My home town of Midland, Texas, is getting in on the trend of breastaraunts! So, I am currently seeking investors for a new restaurant venture there, The Fire Extinguisher Bar & Grill. The motto will be, “If you can take the heat, it’s time to get into our kitchen!”
Not to be undone, I mean outdone by other themed restaurants, this unique spot will also embrace a concept. Our theme is HEAT, literally, with a special focus on public servants and fire safety.
Many of fire fighters, EMT’s and police personnel must work two jobs to afford living in the Permian Basin. As Midland’s newest restaurant, The Fire Extinguisher will give these able-bodied men a chance to have a fulfilling and fun way to earn that second income. The flexible hours and exciting atmosphere will also attract many young, tender-hearted – but hard-bodied — and impressionable college students. Imagine your sons, brothers and young hottie dad friends working in such a cool, action-packed hangout! Getting paid to have so much fun? Well, you can hardly even call this work people!
I am looking for fun people to fill positions. I will focus on enthusiasm, personal appearance, grooming and personality. Personality is essential to The Fire Extinguisher. Because it takes a certain kind of errr… personality … to wear one of the uniforms!
The Fire Extinguisher embraces the personal chef experience, because I know patrons are looking for that one-on-one contact.

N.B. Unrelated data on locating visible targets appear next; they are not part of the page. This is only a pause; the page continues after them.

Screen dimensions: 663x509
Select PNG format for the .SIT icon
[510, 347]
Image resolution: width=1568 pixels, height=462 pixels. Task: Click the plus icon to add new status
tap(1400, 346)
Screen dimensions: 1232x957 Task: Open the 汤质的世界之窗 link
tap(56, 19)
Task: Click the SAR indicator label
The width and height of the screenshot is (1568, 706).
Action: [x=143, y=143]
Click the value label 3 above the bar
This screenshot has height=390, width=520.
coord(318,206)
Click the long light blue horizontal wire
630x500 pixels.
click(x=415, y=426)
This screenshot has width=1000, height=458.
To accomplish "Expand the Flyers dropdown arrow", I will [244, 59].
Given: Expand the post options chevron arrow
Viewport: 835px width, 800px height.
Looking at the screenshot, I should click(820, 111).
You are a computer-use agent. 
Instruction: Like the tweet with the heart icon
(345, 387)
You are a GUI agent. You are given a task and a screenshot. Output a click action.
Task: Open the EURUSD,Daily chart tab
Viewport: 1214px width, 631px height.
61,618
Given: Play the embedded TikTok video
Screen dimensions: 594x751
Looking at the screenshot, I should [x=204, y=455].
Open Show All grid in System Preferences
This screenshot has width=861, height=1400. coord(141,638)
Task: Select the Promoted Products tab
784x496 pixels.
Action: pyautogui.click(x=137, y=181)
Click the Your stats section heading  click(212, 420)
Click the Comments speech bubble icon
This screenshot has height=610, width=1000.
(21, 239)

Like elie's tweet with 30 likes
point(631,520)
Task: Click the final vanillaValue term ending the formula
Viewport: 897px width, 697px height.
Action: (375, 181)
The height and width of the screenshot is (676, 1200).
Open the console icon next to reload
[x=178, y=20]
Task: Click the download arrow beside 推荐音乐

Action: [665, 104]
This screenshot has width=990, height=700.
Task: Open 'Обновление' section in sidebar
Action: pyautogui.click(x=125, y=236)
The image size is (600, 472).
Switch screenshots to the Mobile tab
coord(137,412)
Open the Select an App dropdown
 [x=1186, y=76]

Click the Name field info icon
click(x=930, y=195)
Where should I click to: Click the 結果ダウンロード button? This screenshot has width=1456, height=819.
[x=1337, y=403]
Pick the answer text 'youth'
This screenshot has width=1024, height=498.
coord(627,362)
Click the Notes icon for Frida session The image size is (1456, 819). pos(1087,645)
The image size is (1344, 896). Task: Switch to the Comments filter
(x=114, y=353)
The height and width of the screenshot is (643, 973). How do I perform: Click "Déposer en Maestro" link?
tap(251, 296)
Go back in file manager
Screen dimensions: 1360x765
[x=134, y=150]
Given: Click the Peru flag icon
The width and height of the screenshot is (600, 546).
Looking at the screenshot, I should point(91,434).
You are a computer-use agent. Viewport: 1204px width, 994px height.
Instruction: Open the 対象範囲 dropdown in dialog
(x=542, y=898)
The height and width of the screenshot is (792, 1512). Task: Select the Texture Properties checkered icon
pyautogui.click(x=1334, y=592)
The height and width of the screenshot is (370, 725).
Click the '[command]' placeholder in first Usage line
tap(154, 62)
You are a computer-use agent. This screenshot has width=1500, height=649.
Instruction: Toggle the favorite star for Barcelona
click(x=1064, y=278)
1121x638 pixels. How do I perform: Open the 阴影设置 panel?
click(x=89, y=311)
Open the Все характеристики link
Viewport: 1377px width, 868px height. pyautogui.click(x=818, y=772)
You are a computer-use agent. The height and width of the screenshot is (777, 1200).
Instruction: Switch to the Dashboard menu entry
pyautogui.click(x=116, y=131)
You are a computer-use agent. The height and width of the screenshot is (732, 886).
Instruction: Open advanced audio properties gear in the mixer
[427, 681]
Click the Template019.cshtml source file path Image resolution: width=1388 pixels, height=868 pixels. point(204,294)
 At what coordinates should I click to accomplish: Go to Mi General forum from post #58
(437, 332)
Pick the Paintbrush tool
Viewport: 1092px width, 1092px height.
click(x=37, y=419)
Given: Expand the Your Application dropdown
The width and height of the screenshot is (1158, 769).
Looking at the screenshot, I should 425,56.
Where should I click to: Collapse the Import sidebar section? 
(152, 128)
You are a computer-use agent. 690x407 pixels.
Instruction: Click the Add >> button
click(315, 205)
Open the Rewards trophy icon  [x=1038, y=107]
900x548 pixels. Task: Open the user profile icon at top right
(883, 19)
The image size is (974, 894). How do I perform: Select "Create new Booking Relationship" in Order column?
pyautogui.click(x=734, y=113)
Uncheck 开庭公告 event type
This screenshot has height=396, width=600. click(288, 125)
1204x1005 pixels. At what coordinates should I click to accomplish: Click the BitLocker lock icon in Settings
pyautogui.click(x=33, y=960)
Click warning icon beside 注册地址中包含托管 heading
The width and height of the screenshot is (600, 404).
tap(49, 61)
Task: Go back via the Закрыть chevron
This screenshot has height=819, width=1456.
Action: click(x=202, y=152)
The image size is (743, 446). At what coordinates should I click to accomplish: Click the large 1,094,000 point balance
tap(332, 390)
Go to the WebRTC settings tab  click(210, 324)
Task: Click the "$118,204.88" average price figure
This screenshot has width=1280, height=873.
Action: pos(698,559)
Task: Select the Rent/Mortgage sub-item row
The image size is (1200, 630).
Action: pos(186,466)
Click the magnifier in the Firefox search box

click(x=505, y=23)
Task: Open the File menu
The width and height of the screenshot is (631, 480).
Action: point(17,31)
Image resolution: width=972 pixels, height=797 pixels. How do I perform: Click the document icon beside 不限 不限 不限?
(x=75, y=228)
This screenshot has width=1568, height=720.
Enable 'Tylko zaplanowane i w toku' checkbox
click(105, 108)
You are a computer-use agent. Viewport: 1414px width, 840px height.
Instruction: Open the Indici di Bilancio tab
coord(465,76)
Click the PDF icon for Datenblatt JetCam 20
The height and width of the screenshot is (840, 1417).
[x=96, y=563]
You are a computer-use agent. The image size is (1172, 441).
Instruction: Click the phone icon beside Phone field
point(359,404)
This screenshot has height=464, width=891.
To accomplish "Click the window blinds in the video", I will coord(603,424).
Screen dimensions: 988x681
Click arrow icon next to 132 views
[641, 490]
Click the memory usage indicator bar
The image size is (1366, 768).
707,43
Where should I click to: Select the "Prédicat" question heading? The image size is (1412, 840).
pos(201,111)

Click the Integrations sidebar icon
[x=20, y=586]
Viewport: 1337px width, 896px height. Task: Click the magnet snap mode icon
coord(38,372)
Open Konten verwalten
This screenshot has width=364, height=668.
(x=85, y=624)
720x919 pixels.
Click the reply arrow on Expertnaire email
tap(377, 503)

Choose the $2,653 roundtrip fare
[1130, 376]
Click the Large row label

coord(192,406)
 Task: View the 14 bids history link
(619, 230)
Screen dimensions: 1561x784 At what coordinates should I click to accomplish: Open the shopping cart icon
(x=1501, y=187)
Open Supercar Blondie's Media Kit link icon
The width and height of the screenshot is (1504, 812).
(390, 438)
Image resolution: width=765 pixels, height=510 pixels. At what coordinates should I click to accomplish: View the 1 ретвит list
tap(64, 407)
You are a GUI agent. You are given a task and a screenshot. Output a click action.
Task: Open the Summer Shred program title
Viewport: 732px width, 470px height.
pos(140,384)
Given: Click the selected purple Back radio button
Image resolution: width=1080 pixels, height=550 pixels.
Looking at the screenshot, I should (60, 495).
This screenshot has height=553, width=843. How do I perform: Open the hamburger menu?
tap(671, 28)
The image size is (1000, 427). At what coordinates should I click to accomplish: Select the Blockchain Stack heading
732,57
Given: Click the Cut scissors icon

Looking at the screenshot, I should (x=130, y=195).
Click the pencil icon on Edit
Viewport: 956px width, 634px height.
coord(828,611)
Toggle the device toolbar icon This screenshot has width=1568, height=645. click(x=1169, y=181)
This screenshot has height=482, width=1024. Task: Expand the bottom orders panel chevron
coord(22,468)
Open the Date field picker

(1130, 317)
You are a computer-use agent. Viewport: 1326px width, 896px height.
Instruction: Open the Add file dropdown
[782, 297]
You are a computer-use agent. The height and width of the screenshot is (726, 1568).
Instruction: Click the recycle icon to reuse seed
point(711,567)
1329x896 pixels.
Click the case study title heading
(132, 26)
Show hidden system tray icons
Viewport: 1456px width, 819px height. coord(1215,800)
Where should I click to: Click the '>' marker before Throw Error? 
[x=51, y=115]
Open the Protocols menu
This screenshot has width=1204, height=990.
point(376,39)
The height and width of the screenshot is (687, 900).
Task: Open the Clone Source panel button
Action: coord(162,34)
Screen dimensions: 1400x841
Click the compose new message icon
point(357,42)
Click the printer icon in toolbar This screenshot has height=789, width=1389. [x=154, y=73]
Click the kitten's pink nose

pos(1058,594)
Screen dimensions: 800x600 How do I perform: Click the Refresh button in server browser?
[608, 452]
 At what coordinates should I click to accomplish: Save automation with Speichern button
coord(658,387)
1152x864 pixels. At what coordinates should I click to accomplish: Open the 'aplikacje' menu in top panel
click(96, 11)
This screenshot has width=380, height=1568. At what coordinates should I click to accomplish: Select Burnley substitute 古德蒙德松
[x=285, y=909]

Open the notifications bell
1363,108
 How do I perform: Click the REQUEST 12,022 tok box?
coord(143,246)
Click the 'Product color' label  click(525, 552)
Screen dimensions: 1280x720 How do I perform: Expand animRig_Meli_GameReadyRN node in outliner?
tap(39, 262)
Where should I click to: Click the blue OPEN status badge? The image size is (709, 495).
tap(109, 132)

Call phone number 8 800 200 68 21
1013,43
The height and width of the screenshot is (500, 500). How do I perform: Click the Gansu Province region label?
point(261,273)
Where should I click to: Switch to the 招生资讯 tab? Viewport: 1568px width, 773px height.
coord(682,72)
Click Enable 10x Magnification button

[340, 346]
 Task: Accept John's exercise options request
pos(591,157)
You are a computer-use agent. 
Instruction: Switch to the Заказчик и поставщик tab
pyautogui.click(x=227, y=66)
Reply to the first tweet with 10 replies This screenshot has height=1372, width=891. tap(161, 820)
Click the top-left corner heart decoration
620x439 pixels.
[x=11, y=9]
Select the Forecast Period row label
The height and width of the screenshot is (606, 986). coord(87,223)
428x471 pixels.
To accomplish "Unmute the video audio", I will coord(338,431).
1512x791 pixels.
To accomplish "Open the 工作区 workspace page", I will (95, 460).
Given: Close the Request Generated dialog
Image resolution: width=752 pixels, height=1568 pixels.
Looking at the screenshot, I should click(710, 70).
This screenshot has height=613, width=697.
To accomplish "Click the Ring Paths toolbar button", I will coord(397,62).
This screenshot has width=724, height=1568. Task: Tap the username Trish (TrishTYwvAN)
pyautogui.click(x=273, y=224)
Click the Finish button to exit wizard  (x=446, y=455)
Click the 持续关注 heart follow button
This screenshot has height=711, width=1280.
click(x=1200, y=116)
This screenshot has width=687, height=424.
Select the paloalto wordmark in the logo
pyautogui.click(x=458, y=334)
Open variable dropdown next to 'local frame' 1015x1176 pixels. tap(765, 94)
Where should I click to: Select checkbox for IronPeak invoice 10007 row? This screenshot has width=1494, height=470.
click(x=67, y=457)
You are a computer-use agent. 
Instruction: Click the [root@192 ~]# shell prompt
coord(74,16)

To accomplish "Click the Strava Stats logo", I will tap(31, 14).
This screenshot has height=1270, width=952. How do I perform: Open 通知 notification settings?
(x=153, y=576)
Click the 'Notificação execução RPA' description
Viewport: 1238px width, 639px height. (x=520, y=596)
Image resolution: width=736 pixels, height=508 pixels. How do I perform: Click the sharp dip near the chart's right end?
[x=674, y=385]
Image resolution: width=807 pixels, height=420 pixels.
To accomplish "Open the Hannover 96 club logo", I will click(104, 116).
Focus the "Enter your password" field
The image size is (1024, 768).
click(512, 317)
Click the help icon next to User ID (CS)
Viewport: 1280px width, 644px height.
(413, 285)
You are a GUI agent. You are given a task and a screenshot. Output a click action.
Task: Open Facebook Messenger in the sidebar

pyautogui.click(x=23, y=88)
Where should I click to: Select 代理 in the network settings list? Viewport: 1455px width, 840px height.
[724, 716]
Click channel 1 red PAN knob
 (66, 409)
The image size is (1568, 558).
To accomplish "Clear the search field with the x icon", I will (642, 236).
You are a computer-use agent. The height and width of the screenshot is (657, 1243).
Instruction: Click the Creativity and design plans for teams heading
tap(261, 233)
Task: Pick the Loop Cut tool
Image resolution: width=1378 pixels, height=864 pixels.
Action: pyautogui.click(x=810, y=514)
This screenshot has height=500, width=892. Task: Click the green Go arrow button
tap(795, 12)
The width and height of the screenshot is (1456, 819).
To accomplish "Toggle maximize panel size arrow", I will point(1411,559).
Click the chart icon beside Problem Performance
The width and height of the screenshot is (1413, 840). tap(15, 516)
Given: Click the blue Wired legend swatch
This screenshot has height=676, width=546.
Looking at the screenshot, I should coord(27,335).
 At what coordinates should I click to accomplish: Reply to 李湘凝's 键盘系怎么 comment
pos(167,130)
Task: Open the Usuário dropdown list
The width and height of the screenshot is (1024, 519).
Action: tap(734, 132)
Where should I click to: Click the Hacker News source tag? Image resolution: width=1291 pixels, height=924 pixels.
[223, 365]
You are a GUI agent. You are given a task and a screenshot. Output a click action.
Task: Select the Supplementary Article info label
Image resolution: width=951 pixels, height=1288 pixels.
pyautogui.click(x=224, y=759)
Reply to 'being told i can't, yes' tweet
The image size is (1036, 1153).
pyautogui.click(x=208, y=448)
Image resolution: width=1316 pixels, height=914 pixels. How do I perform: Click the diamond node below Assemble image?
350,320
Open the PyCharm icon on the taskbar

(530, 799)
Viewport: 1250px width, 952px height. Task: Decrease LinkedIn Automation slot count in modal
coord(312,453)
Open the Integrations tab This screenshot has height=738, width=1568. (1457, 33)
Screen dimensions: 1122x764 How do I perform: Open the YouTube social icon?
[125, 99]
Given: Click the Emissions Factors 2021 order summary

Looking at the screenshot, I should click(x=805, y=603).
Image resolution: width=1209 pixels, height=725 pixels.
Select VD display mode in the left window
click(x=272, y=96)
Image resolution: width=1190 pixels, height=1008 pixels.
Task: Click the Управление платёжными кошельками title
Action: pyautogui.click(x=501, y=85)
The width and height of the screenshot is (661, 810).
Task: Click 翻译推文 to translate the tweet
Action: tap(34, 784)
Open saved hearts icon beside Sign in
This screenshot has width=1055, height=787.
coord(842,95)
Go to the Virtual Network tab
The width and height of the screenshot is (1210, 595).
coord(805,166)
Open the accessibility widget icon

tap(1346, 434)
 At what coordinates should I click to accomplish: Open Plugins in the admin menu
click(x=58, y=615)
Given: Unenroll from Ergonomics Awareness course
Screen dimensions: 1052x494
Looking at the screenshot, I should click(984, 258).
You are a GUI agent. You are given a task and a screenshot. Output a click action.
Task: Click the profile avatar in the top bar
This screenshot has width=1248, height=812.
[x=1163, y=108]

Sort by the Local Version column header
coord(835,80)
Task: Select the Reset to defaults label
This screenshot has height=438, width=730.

Diners will be seated around a number of individual grilling stations, or “Hot Spots,” in the Grill’s lingo. Our master chefs will prepare succulent steaks, moist chicken and tender grilled organic local veggies cooked to order. Special attention has been paid to the chef uniforms for maximum interaction and fire protection. All chefs will wear traditional fire helmets, yellow “turnout” pants with red trim, and the Hellfire Lug Boot in black, yellow and white. Safety on wet and slick kitchen floors is paramount, and these boots take safety to a new level! To tie the ensemble together, our chefs will wear bright red suspenders in support of their turnout pants. Not only does the color red signal “safety” and that something is HOT, the vibrant color will really make their bare midriffs snap, crackle and pop!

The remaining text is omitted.